2・初代培養海馬神経細胞にCa2+ センサーとしてFluo4-AM または GCaMP4.1 を導入し、細胞外フィールド電極を用いて高頻度刺激 (2 sec、50 Hz ) を行うことよって、樹状突起、スパインおよび細胞体における Ca2+ 上昇が誘導され、またこの過程がNMDARを必要とすることが示された。また高頻度刺激は樹状突起スパイン構造の容積増大を引き起こし、一部のスパインでは容積増大が20分以上持続することが示された。

3. 膜特異的に蛍光標識した SNAP-GluA1 について、高頻度刺激依存的な膜上での動態を解析したところ、刺激から1-2分以内にスパイン容積の増大とともに速やかに SNAP-GluA1 が増大し、数分後、容積の減少とともに SNAP-GluA1 も減少することを示した。また一部のスパインでは容積と SNAP-GluA1 の減少が異なるkinetics で起こり、これらのスパインでは刺激前に比べて容積と SNAP-GluA1 が増加することが示された。さらにトリパンブルーを用いた表面消光実験から、増大した SNAP-GluA1 が膜上に局在していることが示された。またこの過程がNMDAR を必要とすることが示された。
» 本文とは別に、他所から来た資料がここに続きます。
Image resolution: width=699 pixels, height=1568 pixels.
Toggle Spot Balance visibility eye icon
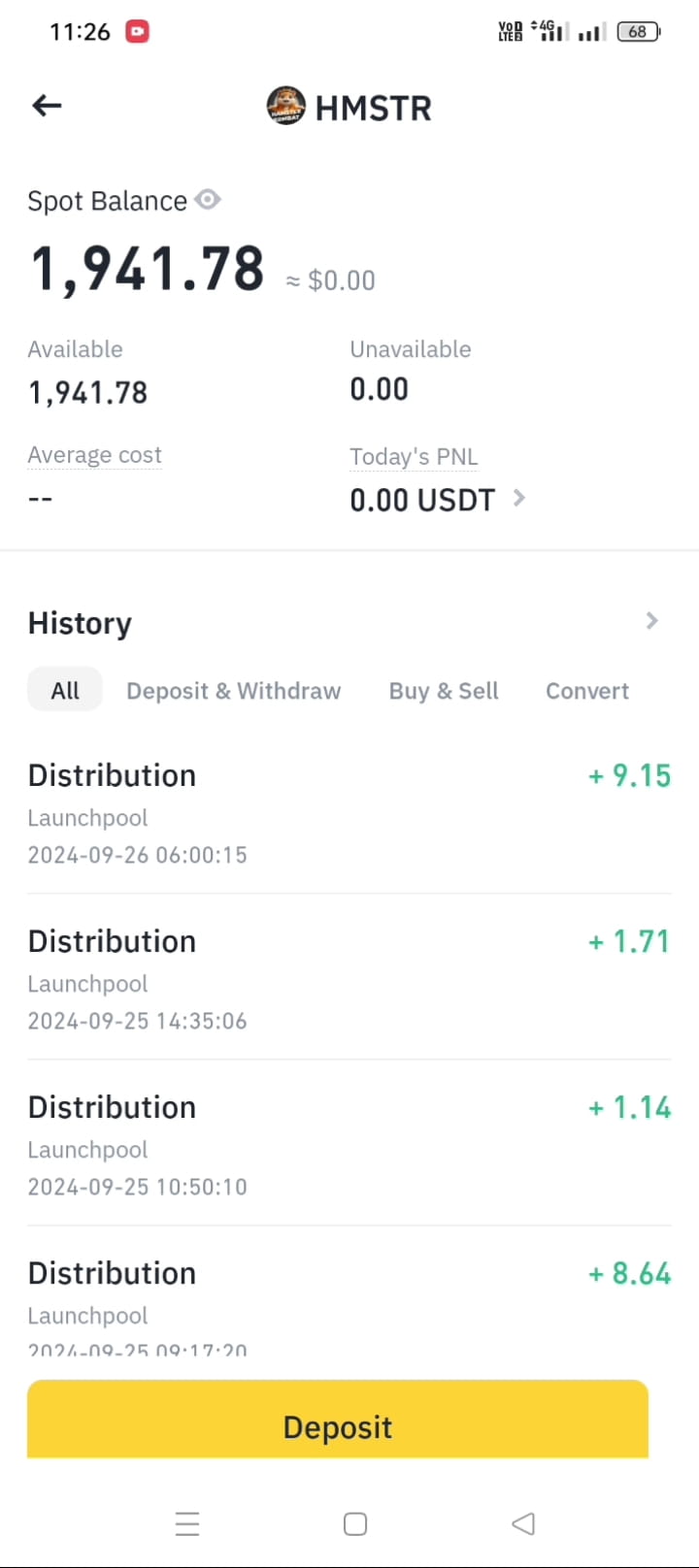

同様にして膜局在EGFP (gapEGFP) を用いてスパイン表面積の増加と SNAP-GluA1 の増加について相関を解析したところ、高頻度刺激直後の表面積と SNAP-GluA1 の増減は、ほぼ同様の kinetics で起こることが示された。

4.新規合成 SNAP 基質を用いたパルスチェイス解析により、初代培養海馬神経細胞に過剰発現した SNAP-GluA2 について、刺激のない状態で 240 分の間に細胞内から細胞膜上へ新たに輸送された SNAP-GluA2 の総和を可視化できることが示された。

以上、本論文は初代培養海馬神経細胞において、膜特異的にAMPAR サブユニットを蛍光標識することによって、LTP 様高頻度刺激時におけるスパイン構造の変化と GluA1 サブユニットの動態が異なる kinetics によって制御される可能性を示した。また新規蛍光基質を用いて、新規に膜挿入された AMPAR を可視化する手法を確立した。本研究は、これまで十分に解明されていない、スパイン構造の変化に対する膜上のAMPA 受容体動態の制御機構および AMPA 受容体の主要なシナプス輸送経路の解明に重要な貢献を果たすと考えられ、学位の授与に値するものと考えられる。